Em cada ponto, um mar de gente. Novos personagens e grupos parecidos. O burburinho do metrô agora havia se encorpado, já era barulho mesmo. Como era alta a felicidade dessas pessoas. Nem me concentrar no Gabriel García Márquez eu conseguia mais, estava lendo a mesma linha há horas sem assimilar as palavras, então guardei o livro e me entreguei ao entretenimento alheio.

Imagino que essa alegria toda pudesse ser contagiante, se o meu destino fosse minimamente parecido com o deles, mas só consigo encarar um rapaz cheio de luzes de LED penduradas e pensar nas horas que vou perder sentada na frente de outro brilho, o da tela de um computador, trabalhando.

Em meio a pensamentos de autopiedade, chegávamos na estação Botafogo e vi um casal descendo as escadas em disparada para o vagão.
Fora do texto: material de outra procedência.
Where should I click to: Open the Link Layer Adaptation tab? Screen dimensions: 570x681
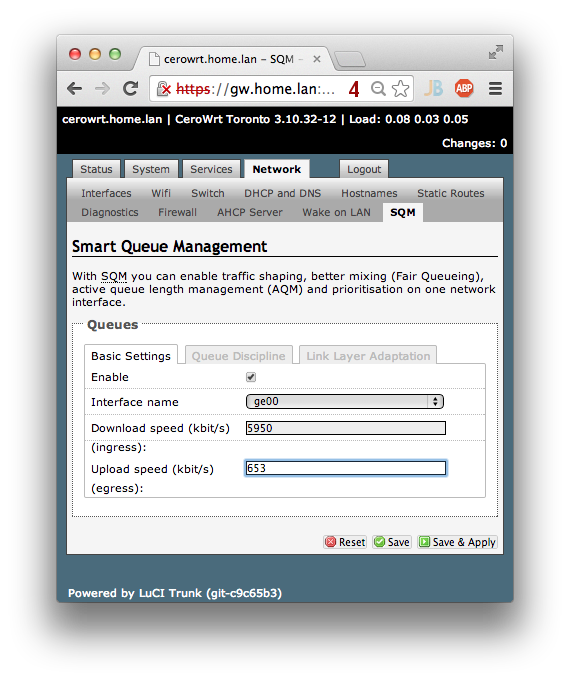[368, 356]
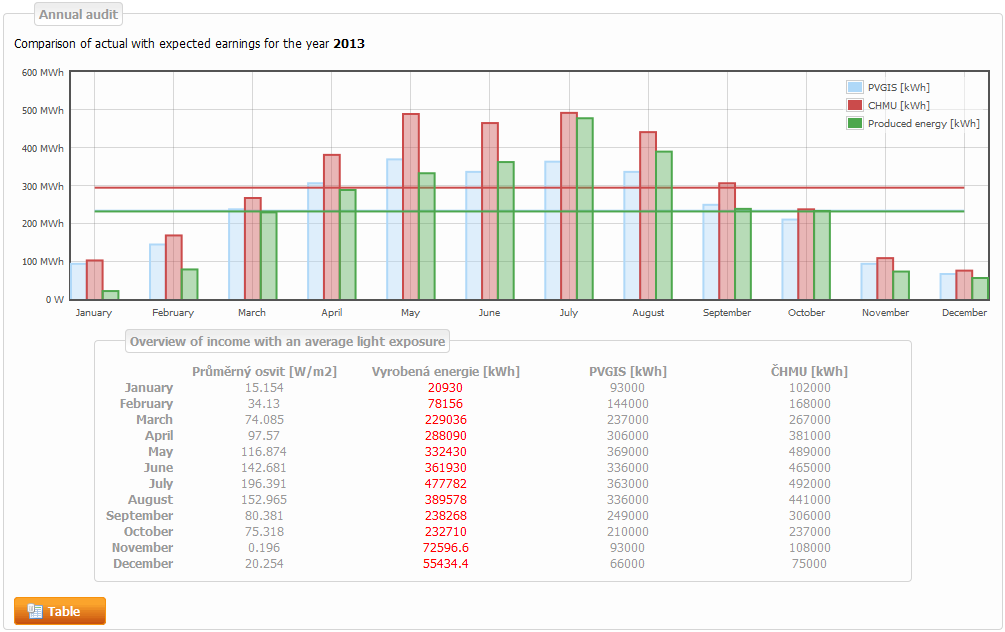Screen dimensions: 1005x632
Task: Select the July produced energy value 477782
Action: (x=445, y=484)
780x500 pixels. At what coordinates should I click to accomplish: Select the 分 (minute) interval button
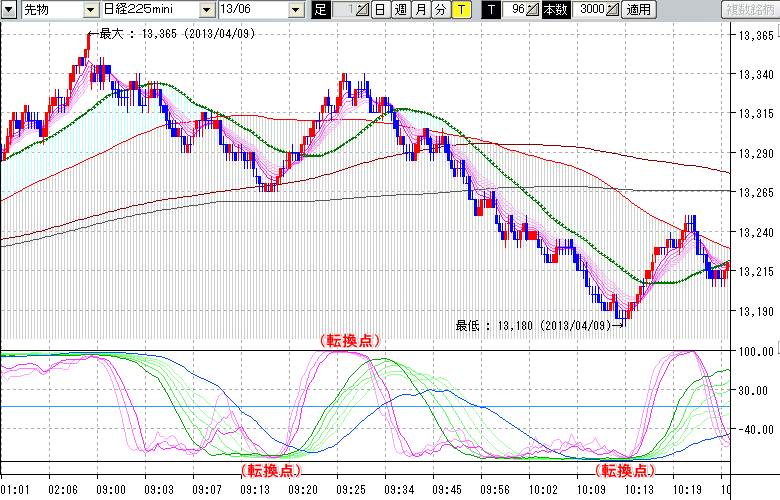pos(440,10)
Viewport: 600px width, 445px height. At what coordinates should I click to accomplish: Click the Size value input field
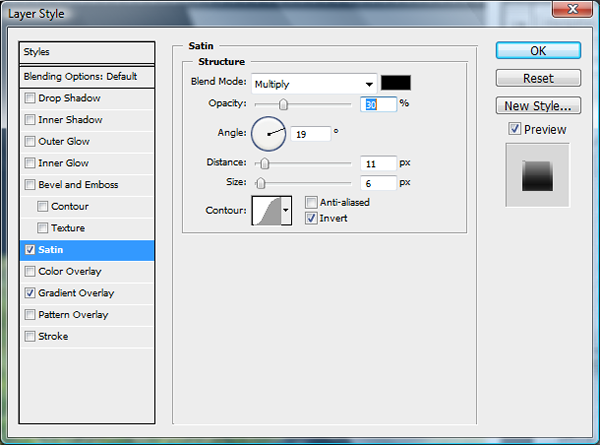378,183
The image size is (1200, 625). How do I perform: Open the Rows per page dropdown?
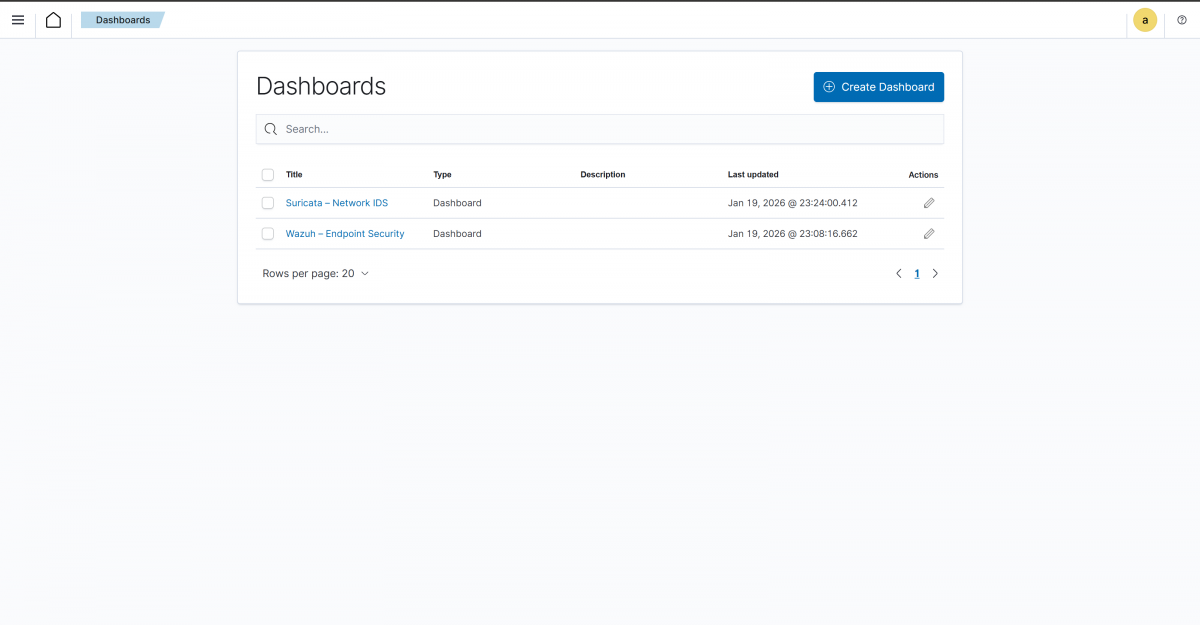click(x=315, y=272)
Corriam tanto que aquela parecia sua única chance de chegarem ao destino feliz que todos os outros iriam. O menino corria na frente da garota, com a mão estendida para atrás, como se conseguisse puxa-la. O vagão disparou o sinal de que as portas iriam se fechar e os personagens que me rodeavam se viram aos gritos:

“Corre que dá! Vem, vem, vem!”

Eu tinha certeza de que eles jamais conseguiriam, o rapaz, talvez, mas a jovem estava muito atrás. Será que seu namorado iria sem ela? Quando as portas de ferro surgiram uma de cada lado do vagão, como num passe de mágica, eles entraram. E a torcida foi à loucura.